Great Article On Cross-Browser DHTML
Wednesday March 29th, 2000
Shelley Powers has written in with some notes on her new article, "X-Objects: X-DOM,X-Browser,X-Version Objects". Shelley writes, "Since Dynamic HTML was first introduced in 1997, I've always provided code that allows DHTML to be used with the two most popular browsers: Netscape's Navigator and Microsoft's Internet Explorer. To make cross-browser DHTML easier to work with, I created a set of cross-browser objects, which I've used for all of my DHTML effects.
Now that the beta release of Navigator 6.0 is on the horizon, it's time to take a look at the cross-browser objects and see what needs to change to support the new Navigator version. In the process, we'll find out that not only are we now handling cross-browser and cross-version differences, we're also handling cross-DOM implementations."

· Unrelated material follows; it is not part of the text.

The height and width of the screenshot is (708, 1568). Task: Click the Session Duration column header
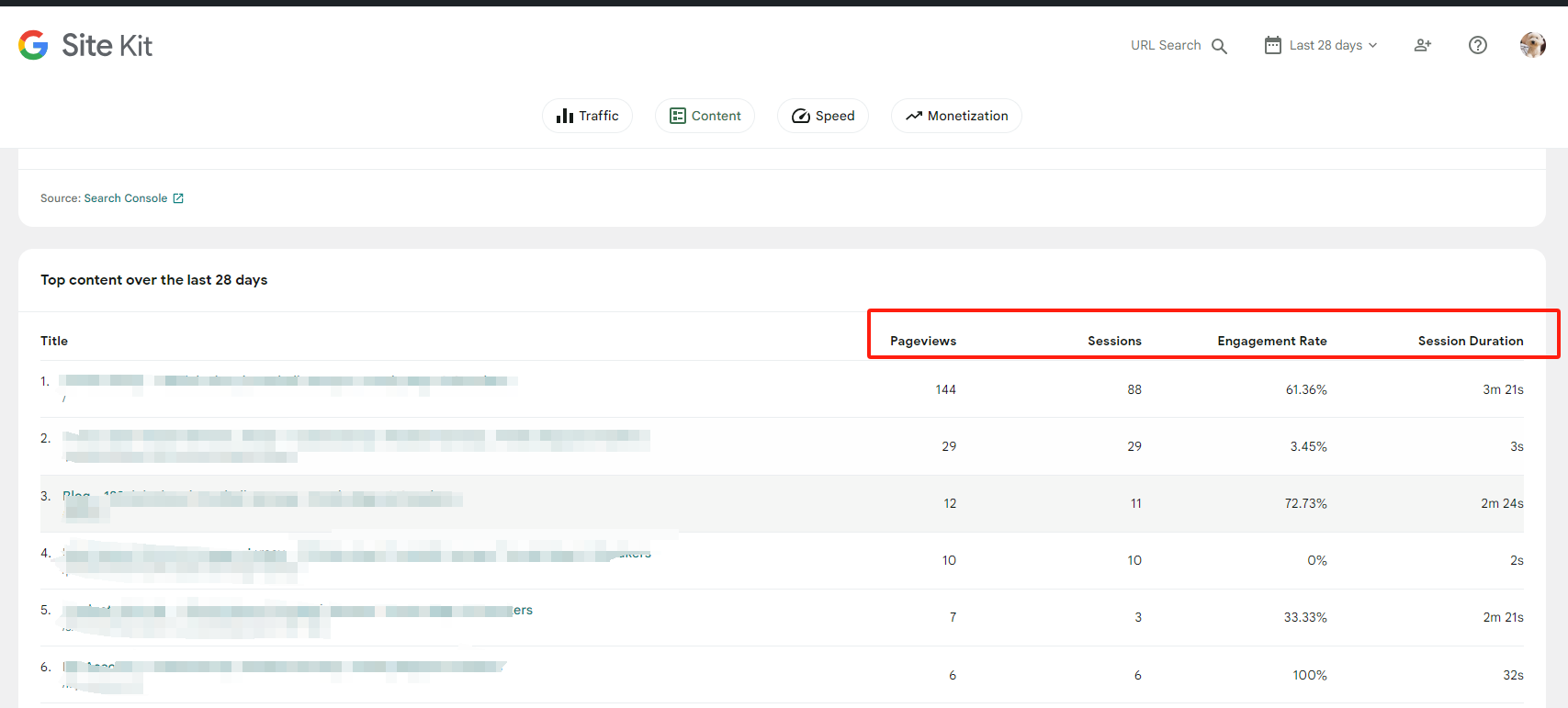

This article is well worth the read, especially if you're interested in maintaining some DHTML backward compatibility.
#1 Looks good
Wednesday March 29th, 2000 7:38 AM
Wednesday March 29th, 2000 7:52 AM
...someday, we won't need cross-browser code libraries.
#5 Re: maybe...
Wednesday March 29th, 2000 4:27 PM
> ...someday, we won't need cross-browser code libraries.

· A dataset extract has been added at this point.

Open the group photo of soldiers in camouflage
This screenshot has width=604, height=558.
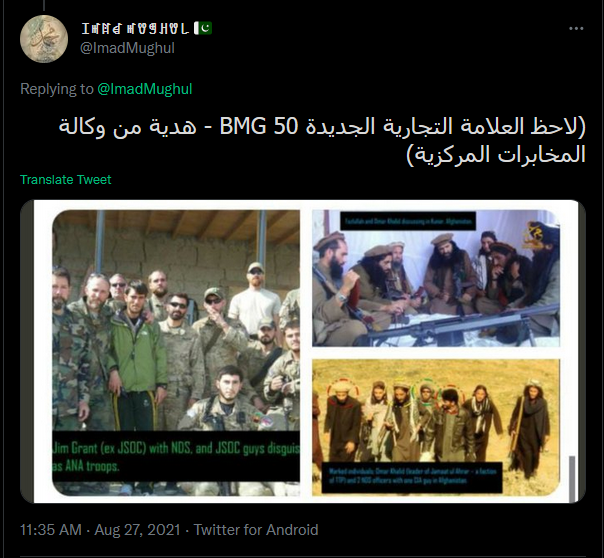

I highly doubt that will happen. There will always be some sort of browser quirk that we will have to work around.
#3 Who needs this?
Wednesday March 29th, 2000 10:16 AM
Just write your pages in a Specification Friendly way. This way, good browsers will be separated from the rest, non specification compliant trash!
#4 I'm Grateful to Shelley
Wednesday March 29th, 2000 4:22 PM
AFAIC this article is the best of the current 5 articles in the entire world on DHTML in Moz. :-)
It provides a very clear run through of all the current DTHML techniques and provides a decent X browser API.
I was worried by a few things in the article though, such as the fact there is currently no Moz/DOM equivalent of innerHTML. Also that Moz is suffering the repaint blues so common in NN4.
Also, the dream of write once for all browser code is still in the distance judging by things like the non standard event detection in IE5.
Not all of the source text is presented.